SOURCE RECORDS:
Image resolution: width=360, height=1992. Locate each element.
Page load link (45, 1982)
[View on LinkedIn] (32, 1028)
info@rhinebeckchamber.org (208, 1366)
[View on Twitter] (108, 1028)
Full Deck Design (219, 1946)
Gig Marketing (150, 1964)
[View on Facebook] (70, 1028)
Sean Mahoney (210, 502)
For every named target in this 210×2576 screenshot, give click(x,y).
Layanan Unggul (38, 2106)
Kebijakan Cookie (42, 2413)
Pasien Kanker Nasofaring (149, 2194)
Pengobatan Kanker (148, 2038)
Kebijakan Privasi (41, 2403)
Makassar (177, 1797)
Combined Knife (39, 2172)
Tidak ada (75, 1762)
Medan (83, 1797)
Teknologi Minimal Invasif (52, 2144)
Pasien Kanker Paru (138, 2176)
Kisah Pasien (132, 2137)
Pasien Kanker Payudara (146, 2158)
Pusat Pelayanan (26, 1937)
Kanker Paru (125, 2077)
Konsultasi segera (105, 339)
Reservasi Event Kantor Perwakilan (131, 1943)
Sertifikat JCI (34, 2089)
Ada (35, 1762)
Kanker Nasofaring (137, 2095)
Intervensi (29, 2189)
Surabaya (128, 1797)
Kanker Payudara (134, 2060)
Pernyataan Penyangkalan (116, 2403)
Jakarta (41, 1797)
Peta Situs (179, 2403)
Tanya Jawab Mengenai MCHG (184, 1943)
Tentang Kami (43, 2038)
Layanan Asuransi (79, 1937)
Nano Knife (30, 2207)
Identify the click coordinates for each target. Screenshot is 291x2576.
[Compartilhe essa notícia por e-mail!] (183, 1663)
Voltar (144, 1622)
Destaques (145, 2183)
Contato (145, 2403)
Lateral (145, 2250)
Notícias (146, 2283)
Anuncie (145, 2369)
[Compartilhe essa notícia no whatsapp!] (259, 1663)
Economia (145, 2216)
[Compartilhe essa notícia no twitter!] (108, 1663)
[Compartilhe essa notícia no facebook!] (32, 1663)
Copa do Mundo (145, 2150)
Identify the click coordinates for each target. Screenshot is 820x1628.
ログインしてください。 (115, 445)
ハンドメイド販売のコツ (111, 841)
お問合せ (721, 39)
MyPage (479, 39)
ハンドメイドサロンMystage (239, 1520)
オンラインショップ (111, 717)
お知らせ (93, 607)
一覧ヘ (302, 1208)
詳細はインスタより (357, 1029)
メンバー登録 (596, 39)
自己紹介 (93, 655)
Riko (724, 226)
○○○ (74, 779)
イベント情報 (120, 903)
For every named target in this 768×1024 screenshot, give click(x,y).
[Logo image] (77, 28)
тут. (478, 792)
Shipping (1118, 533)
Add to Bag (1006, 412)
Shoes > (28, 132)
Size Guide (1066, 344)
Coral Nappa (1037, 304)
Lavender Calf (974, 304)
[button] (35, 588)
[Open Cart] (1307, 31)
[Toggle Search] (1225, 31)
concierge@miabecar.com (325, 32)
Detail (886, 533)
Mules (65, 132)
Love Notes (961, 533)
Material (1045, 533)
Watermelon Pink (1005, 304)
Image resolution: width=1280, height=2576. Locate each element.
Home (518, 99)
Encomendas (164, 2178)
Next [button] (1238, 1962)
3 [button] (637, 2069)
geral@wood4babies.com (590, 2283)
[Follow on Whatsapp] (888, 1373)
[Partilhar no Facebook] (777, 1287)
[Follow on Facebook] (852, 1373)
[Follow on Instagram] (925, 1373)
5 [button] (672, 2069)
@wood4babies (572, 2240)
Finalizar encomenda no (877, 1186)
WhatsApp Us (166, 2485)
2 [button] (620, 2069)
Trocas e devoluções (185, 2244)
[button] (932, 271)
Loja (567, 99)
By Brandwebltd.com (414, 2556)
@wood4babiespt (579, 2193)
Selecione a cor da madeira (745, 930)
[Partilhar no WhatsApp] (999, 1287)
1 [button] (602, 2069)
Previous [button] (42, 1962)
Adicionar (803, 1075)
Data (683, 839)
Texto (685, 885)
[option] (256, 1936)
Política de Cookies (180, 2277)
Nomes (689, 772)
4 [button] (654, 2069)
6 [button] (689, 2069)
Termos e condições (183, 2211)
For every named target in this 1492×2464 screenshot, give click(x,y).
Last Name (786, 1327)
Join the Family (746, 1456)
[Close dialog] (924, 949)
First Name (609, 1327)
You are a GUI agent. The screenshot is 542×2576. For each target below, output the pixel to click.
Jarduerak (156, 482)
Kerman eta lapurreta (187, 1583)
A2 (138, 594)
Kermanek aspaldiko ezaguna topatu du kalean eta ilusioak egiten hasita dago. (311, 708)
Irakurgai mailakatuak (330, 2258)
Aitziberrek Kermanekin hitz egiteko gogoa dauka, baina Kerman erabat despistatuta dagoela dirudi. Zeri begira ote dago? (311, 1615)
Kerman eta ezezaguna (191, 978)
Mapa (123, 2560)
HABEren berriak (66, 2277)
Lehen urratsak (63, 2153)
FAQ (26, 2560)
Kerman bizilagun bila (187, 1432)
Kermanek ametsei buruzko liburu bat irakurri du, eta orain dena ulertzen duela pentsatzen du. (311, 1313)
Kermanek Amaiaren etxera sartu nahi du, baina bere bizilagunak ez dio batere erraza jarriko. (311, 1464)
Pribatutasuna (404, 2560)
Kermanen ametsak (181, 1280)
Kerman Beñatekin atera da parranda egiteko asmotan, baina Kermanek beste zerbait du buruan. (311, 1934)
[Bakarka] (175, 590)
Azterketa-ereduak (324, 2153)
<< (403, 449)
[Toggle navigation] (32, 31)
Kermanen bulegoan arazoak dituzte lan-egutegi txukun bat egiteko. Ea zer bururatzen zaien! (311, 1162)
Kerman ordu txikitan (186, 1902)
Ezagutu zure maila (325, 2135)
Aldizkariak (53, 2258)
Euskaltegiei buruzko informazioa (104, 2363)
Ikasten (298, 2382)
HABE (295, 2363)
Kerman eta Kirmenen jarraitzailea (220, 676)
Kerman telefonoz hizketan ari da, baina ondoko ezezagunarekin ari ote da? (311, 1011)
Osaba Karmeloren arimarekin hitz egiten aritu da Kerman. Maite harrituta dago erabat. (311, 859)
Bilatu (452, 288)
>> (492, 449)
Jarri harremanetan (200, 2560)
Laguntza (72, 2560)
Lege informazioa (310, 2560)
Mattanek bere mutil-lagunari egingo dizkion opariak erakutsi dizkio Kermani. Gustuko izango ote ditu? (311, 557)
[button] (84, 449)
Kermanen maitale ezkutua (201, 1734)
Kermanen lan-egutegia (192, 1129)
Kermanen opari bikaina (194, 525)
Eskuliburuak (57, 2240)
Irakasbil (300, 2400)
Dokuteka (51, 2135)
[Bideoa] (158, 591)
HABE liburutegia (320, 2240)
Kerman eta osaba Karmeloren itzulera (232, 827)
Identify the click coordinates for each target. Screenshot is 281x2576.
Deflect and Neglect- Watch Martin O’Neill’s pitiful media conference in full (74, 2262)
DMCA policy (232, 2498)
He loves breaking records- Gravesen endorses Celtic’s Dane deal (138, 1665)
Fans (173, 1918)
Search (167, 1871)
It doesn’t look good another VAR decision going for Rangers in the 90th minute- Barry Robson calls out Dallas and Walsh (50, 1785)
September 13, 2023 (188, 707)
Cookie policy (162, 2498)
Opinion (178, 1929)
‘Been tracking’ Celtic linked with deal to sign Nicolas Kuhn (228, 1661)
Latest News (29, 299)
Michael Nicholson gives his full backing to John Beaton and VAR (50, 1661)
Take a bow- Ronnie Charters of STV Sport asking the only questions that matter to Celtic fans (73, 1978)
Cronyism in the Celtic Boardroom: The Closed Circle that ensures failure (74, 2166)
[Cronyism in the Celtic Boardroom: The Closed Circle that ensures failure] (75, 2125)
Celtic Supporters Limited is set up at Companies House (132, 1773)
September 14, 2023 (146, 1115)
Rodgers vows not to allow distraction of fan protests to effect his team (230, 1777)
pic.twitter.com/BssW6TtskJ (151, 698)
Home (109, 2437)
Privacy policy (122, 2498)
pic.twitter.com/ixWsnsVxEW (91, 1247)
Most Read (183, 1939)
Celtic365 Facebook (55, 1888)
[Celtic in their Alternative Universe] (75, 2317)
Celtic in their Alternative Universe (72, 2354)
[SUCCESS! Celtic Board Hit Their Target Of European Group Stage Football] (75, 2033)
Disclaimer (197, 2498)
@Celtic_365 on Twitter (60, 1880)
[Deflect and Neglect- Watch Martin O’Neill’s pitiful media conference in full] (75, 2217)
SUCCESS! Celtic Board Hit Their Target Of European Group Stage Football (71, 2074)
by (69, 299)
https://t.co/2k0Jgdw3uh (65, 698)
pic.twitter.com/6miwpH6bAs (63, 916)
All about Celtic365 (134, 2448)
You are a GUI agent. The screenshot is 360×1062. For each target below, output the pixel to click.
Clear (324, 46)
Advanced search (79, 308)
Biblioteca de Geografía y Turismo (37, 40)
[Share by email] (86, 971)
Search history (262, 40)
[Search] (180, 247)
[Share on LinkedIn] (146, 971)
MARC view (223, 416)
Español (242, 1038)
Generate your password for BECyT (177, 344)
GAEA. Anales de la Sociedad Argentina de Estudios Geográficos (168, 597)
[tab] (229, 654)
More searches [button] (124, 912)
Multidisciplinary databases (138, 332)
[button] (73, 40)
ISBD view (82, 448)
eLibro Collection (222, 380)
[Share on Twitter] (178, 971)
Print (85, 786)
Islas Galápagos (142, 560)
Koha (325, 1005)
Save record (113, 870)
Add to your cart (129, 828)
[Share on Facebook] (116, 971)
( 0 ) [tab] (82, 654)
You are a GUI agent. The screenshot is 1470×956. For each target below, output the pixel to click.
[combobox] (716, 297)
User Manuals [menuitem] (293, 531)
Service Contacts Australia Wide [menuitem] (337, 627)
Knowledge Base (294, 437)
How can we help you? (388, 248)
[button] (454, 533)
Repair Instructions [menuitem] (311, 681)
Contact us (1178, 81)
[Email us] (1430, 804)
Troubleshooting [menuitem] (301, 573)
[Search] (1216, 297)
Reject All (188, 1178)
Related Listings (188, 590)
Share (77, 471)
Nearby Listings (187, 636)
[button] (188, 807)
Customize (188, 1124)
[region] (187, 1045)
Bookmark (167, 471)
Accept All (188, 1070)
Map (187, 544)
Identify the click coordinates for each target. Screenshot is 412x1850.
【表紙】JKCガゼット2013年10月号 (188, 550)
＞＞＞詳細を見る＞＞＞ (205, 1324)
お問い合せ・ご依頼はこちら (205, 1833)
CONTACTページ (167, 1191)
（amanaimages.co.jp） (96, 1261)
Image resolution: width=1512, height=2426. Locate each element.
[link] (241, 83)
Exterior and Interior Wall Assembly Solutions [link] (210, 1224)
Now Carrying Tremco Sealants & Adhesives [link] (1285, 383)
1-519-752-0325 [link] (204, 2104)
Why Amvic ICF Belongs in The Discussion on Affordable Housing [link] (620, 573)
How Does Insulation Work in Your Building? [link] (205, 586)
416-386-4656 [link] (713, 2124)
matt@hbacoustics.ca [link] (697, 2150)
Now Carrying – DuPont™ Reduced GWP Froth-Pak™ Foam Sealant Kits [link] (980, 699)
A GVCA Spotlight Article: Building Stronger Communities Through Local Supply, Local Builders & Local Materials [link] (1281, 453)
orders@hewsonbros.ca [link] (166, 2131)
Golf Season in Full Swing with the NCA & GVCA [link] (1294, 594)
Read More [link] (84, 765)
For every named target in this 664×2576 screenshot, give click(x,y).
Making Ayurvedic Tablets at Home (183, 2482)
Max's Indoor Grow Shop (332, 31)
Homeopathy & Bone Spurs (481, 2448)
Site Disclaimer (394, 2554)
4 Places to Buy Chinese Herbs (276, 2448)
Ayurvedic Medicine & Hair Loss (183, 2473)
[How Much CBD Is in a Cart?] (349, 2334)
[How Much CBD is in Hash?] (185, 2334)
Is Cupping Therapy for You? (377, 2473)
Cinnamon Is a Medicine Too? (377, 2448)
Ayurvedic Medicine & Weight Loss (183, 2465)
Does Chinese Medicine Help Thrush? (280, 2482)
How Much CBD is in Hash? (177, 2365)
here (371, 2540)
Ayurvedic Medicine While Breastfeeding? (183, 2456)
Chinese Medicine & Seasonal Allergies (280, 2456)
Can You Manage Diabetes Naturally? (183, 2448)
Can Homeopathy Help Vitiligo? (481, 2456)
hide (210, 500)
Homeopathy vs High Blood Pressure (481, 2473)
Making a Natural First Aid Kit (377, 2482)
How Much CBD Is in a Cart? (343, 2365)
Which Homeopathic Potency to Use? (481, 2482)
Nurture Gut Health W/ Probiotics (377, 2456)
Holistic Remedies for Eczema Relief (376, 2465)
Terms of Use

YOUR GOAL: Reprint exactly the lines above that start at the one with "Screenshot is 412x1850." and end at the one with "Ayurvedic Medicine While", keeping both and adding none.

SOLUTION BELOW:
Identify the click coordinates for each target. Screenshot is 412x1850.
【表紙】JKCガゼット2013年10月号 (188, 550)
＞＞＞詳細を見る＞＞＞ (205, 1324)
お問い合せ・ご依頼はこちら (205, 1833)
CONTACTページ (167, 1191)
（amanaimages.co.jp） (96, 1261)
Image resolution: width=1512, height=2426. Locate each element.
[link] (241, 83)
Exterior and Interior Wall Assembly Solutions [link] (210, 1224)
Now Carrying Tremco Sealants & Adhesives [link] (1285, 383)
1-519-752-0325 [link] (204, 2104)
Why Amvic ICF Belongs in The Discussion on Affordable Housing [link] (620, 573)
How Does Insulation Work in Your Building? [link] (205, 586)
416-386-4656 [link] (713, 2124)
matt@hbacoustics.ca [link] (697, 2150)
Now Carrying – DuPont™ Reduced GWP Froth-Pak™ Foam Sealant Kits [link] (980, 699)
A GVCA Spotlight Article: Building Stronger Communities Through Local Supply, Local Builders & Local Materials [link] (1281, 453)
orders@hewsonbros.ca [link] (166, 2131)
Golf Season in Full Swing with the NCA & GVCA [link] (1294, 594)
Read More [link] (84, 765)
For every named target in this 664×2576 screenshot, give click(x,y).
Making Ayurvedic Tablets at Home (183, 2482)
Max's Indoor Grow Shop (332, 31)
Homeopathy & Bone Spurs (481, 2448)
Site Disclaimer (394, 2554)
4 Places to Buy Chinese Herbs (276, 2448)
Ayurvedic Medicine & Hair Loss (183, 2473)
[How Much CBD Is in a Cart?] (349, 2334)
[How Much CBD is in Hash?] (185, 2334)
Is Cupping Therapy for You? (377, 2473)
Cinnamon Is a Medicine Too? (377, 2448)
Ayurvedic Medicine & Weight Loss (183, 2465)
Does Chinese Medicine Help Thrush? (280, 2482)
How Much CBD is in Hash? (177, 2365)
here (371, 2540)
Ayurvedic Medicine While Breastfeeding? (183, 2456)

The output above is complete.